Something unusual, something special was happening in the sky around the time of Christ’s birth so that these observant, wise astronomers [Magi] were motivated to pack their treasures and travel to Jerusalem to worship a newborn king. I wonder what they saw. Some theories include a comet, supernova, or planetary conjunction. It had to be something that was subtle enough that King Herod needed to ask the wise men when “the star” appeared. After all, it’s unlikely that folks in Herod’s court would’ve missed a special comet or impressive supernova in the night sky.
Furthermore, it had to be something symbolic enough that would have led these astronomers to associate it with a king.
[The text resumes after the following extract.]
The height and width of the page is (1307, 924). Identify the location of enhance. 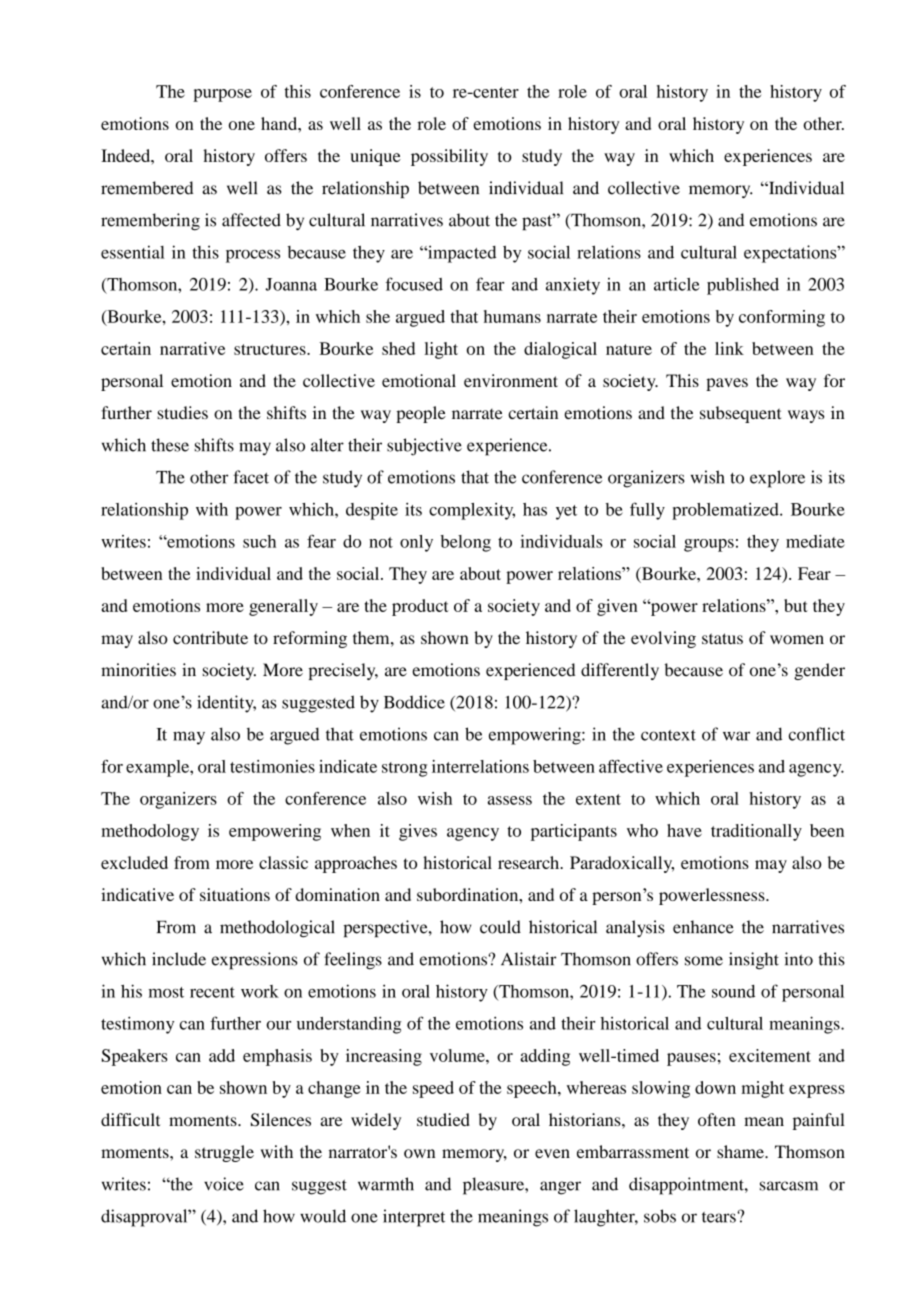
(703, 927).
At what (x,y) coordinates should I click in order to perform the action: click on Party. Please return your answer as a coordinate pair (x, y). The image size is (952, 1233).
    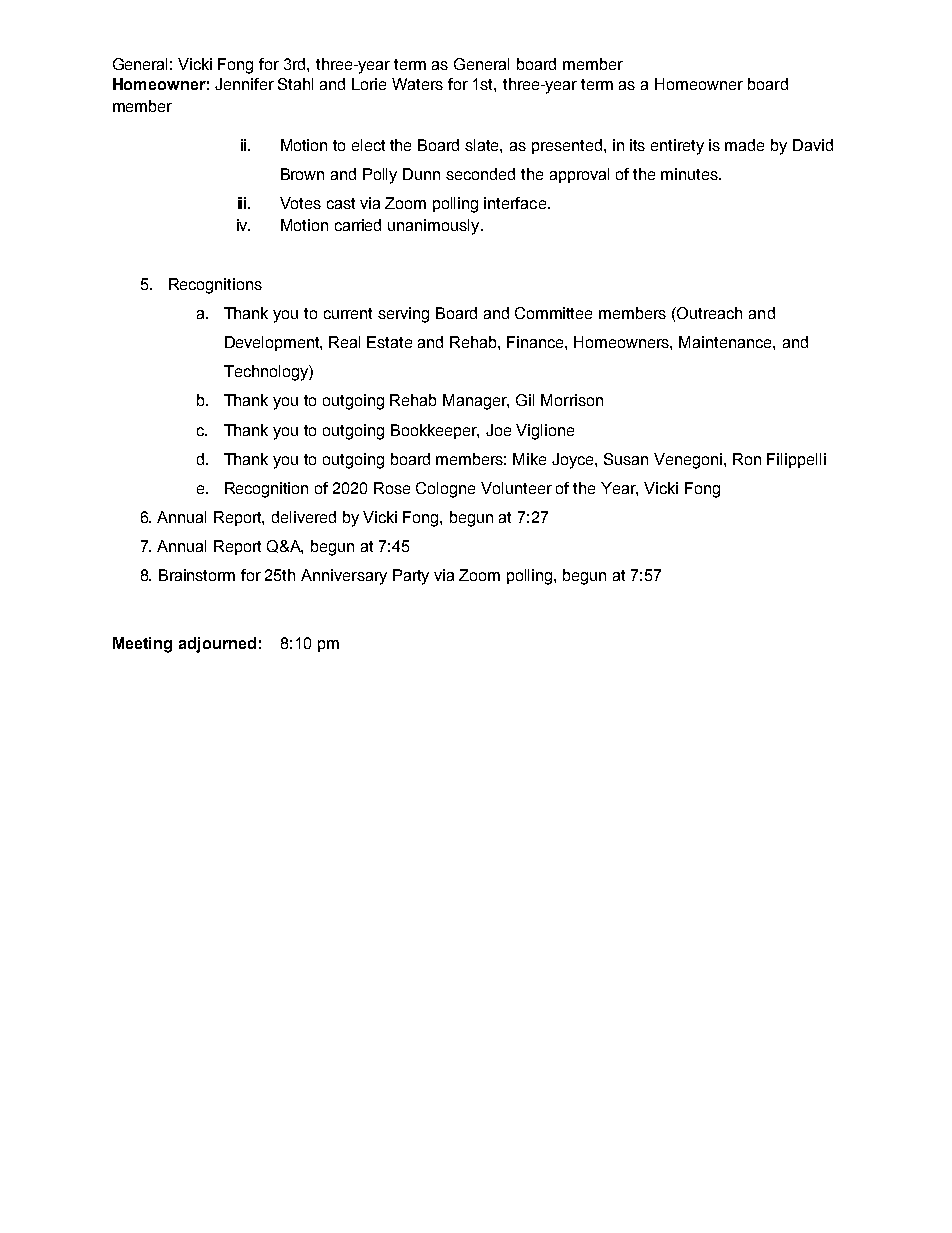
    Looking at the image, I should click on (411, 577).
The folks at bethlehemstar.com point to a unique movement of the planet Jupiter, “the King Planet”, as it passed nearby Regulus (“The Star of Kings”) several times during 3 and 2 B.C. According to astronomical data, Jupiter would have even appeared to have stopped from its trek across the sky at the end of that time with what’s called retrograde motion, as part of a rare triple pass of Regulus–almost like the King Planet was dancing around the King Star.
Scholars disagree as to the exact time Jesus was born–some say between 4 and 6 B.C., while others hold to the timeframe of 2 and 3 B.C. So, scholars disagree, of course, as to what the famous Star of Bethlehem actually was. Whatever it was, the Magi had the correct response. Like the Bethlehem shepherds months before, they wanted to see the newborn king for themselves so they could worship Him.
What about you?
In the midst of a hectic Christmas season, will you go out of your way to see Jesus? Will you worship Him? I am grateful that we no longer need a sign in the sky to give us a hint that Jesus has come. We have God’s Word. It’s fun to speculate what that original “star” might have been, but it’s more fun to celebrate the Good News that Jesus came for us, whether we are esteemed Magi or blue-collar shepherds. That’s truly good news of great joy!